The result was a cookbook, "Adventures in Good Cooking," which became a best-seller. It first came out in 1939, when Hines was 59 years old, and he updated it every year after that. It wasn't until a decade later that he became a partner in a food preparation business; its popular cake-mix line was introduced two years after that.

Although the cake mixes have pushed aside the nation's collective memories about Hines' other achievements, the University Press of Kentucky is working to reverse that by re-releasing "Adventures in Good Cooking" and its 1955 follow-up, "The Dessert Book." For the first time in decades, we can revisit the best recipes from some of the best restaurants of the '40s and '50s.

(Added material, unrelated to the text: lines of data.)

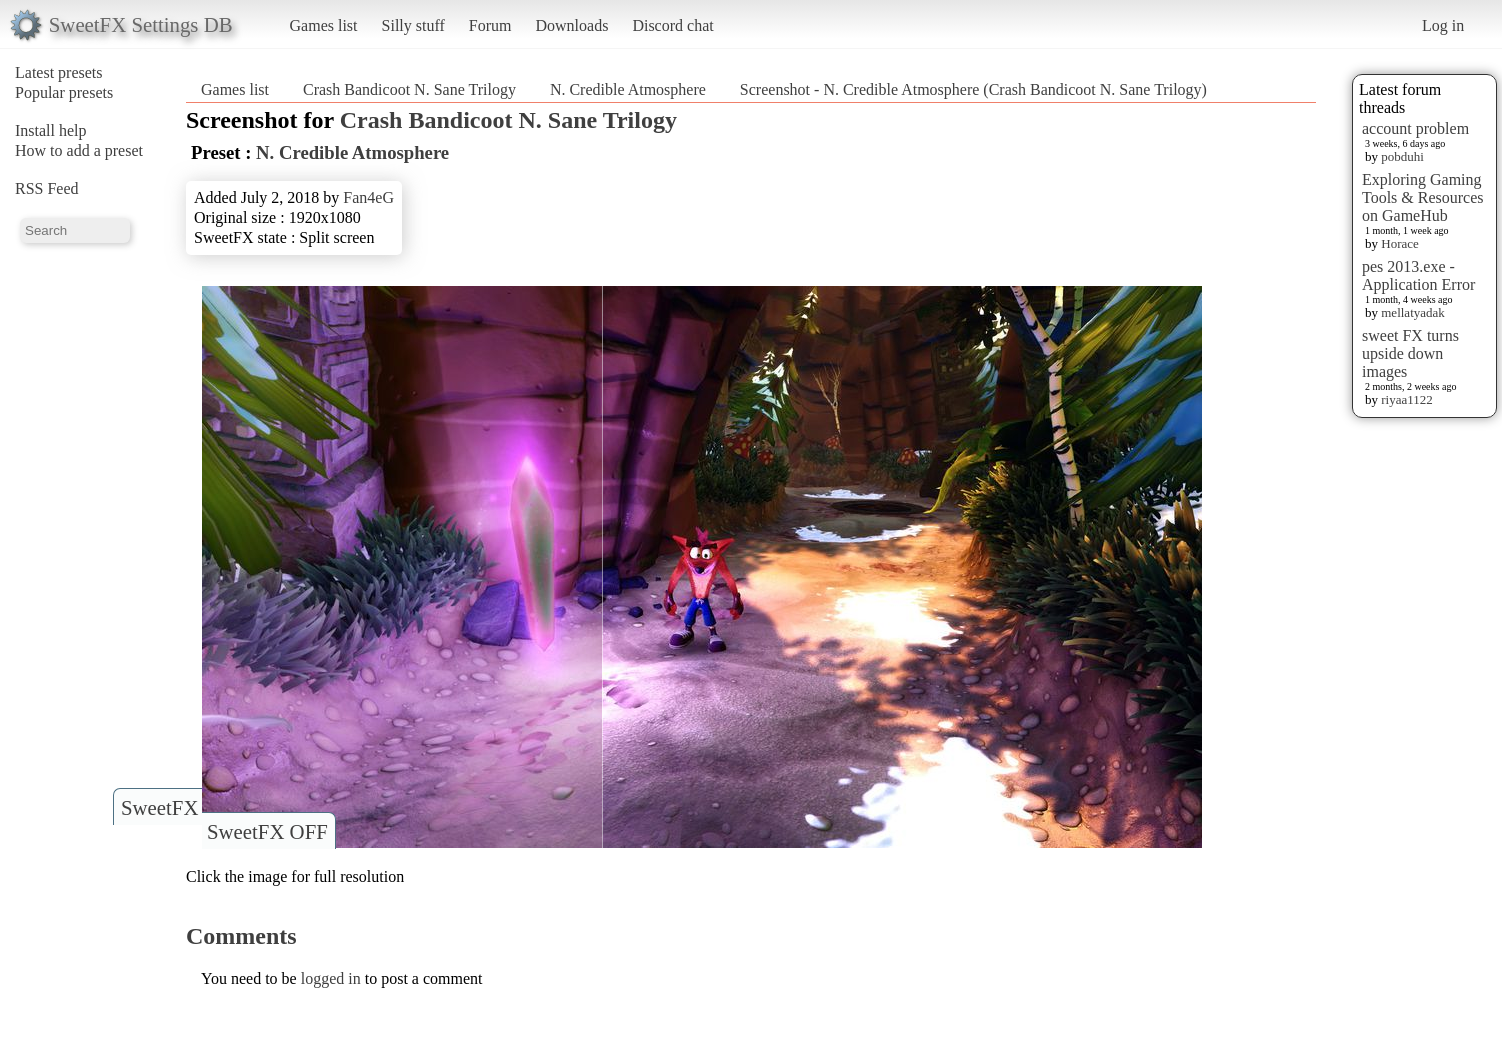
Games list (324, 25)
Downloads (571, 25)
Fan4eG (368, 197)
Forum (490, 25)
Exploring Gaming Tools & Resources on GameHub (1423, 197)
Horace (1400, 243)
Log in (1443, 25)
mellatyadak (1413, 312)
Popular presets (64, 92)
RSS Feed (47, 188)
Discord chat (672, 25)
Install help (51, 130)
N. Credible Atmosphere (628, 89)
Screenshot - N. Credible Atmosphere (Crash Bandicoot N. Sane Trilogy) (973, 89)
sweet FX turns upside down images (1410, 353)
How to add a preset (79, 150)
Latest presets (59, 72)
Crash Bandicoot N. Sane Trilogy (409, 89)
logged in (331, 978)
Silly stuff (413, 25)
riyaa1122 (1407, 399)
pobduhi (1402, 156)
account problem (1415, 128)
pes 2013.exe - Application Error (1418, 275)
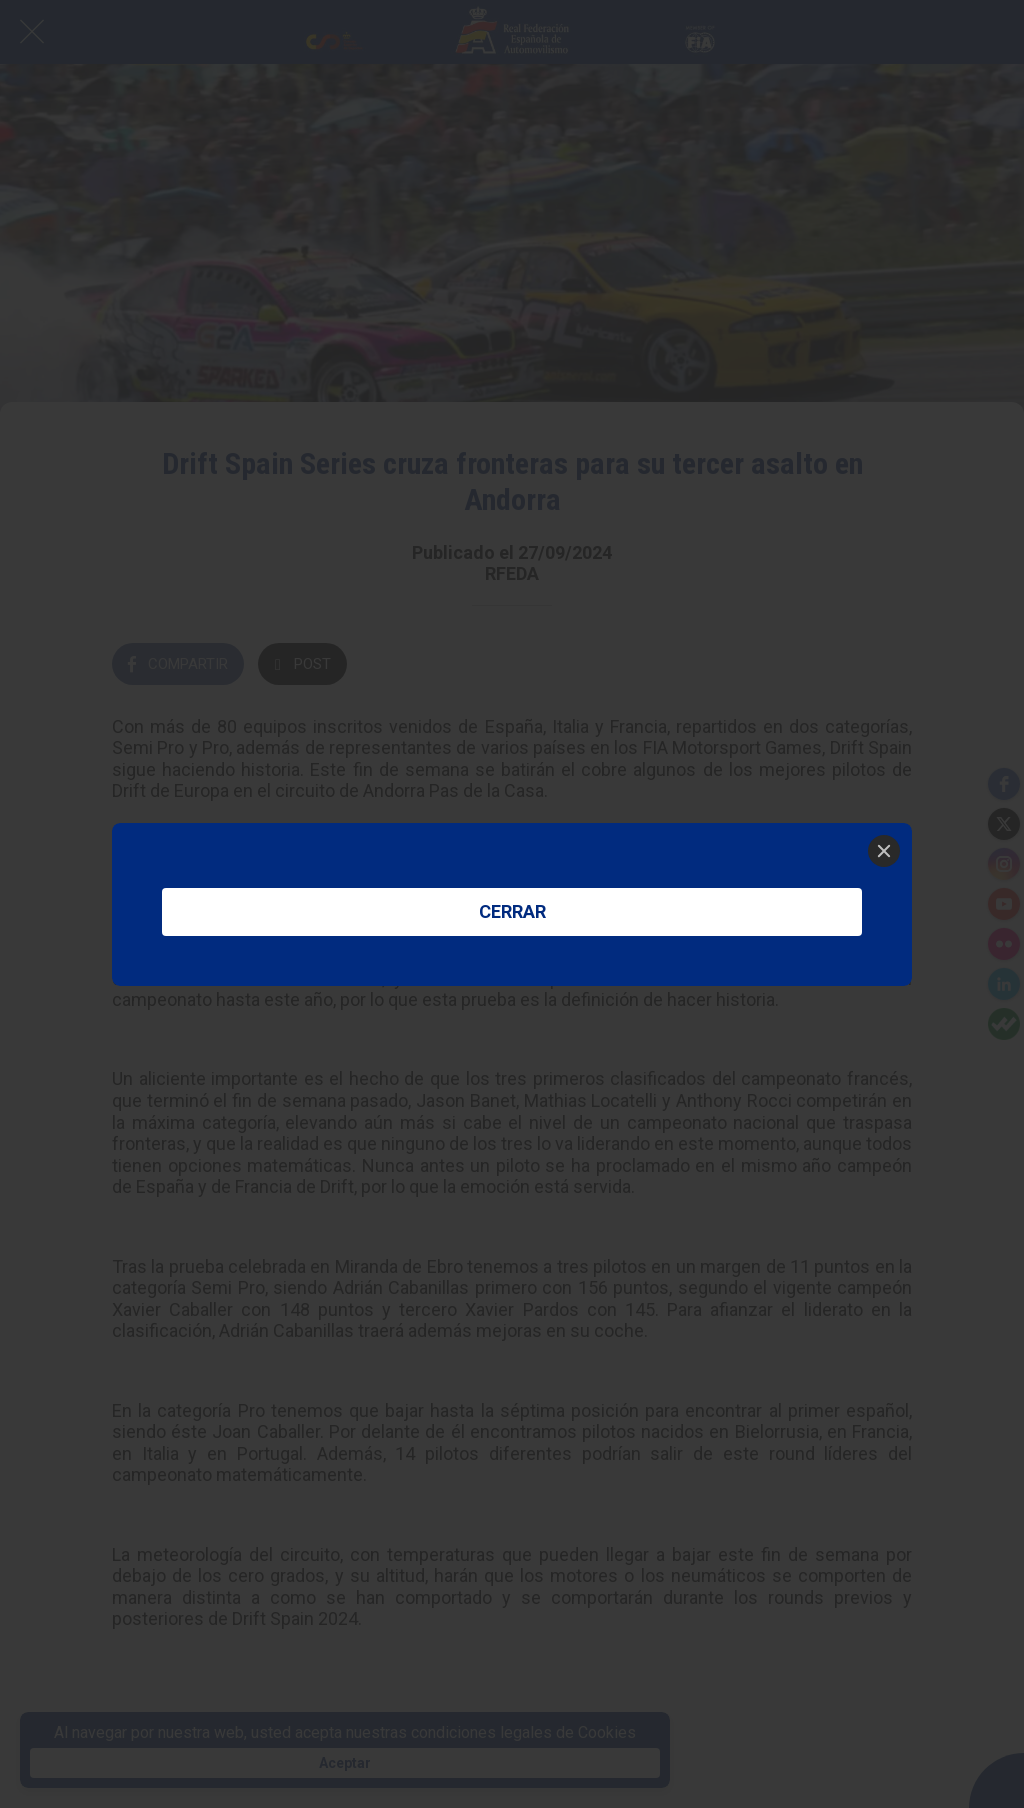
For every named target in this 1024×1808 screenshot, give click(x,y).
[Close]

What is surprising -- or not, depending on your expectations -- is how well the recipes still hold up today. Sure, you occasionally run into a recipe for Jellied Meat Mold, but most of the offerings would be welcome in any kitchen today.

Even so, some of the directions require 21st-century translation. One recipe called for a No. 2 can of tomatoes. You still occasionally see a reference to a No. 10 can, though it is so large it is generally only used by commercial operations. A No. 2 can, which does not seem to be used anymore, held 20 fluid ounces, or 2 1/2 cups.

One modern adjustment I had to make was to the recipe for Rum Cream Pie, which was created and served by the Smorgasbord restaurant in Stow, Ohio. The Smorgasbord opened in 1939, the same year the cookbook was first released. That was less than six years after Prohibition came to an end, and judging by the amount of rum in the recipe, one-half cup, Americans were still celebrating its repeal.

I made the recipe with the full half-cup, and it was spectacular. But to tell the truth, it was a little rummy. Instead, I would recommend using somewhat less rum -- two or three ounces, instead of four -- unless you want the full, 1939 effect. If you do use the full amount, don't drive after you eat a piece.

Nothing says the 1940s, and the Duncan Hines aesthetic, like some nice, homemade gingerbread muffins. Based on a recipe from Cock O' the Walk restaurant in Oakland, Calif., these muffins are full of rich goodness (butter, sugar, eggs, molasses) and flavored with cinnamon and ginger. A healthy dose of baking soda makes them bake up deliciously light and fluffy.

I next made a dish that seemed so modern, you could picture it in any hipster restaurant today. Aubergine Pont Neuf was created by a well-known French restaurant in New York City, Voisin. Despite the dish's intimidating name -- it is named for a famous bridge in Paris -- it is really just french-fried eggplant sticks.

Simply peel an eggplant and cut it into strips "as for French frying." Dip them in flour, then egg, then breadcrumbs, and drop them in hot oil for three minutes (our idea of french fries is smaller than the 1939 idea, so I shortened the frying time accordingly). The crispy fried exterior is a wonderful foil for the surprisingly soft, almost creamy eggplant interior.

And for an entrée, I turned to a recipe that, in 1939, must have seemed exotic, Chicken Creole. But this recipe came from the world-famous Antoine's Restaurant in New Orleans, the only restaurant of the recipes I sampled that is still in existence. And Antoine's Chicken Creole is not just any Chicken Creole; it is one of the dishes that came to define Creole cooking for a generation of Americans.

It has a rich mixture of bold flavors, but it is not overwhelming.

Chicken Creole is no longer on the menu at Antoine's. But if you make its old recipe, or any of the other recipes in the book, it is like taking a bite out of the 1940s.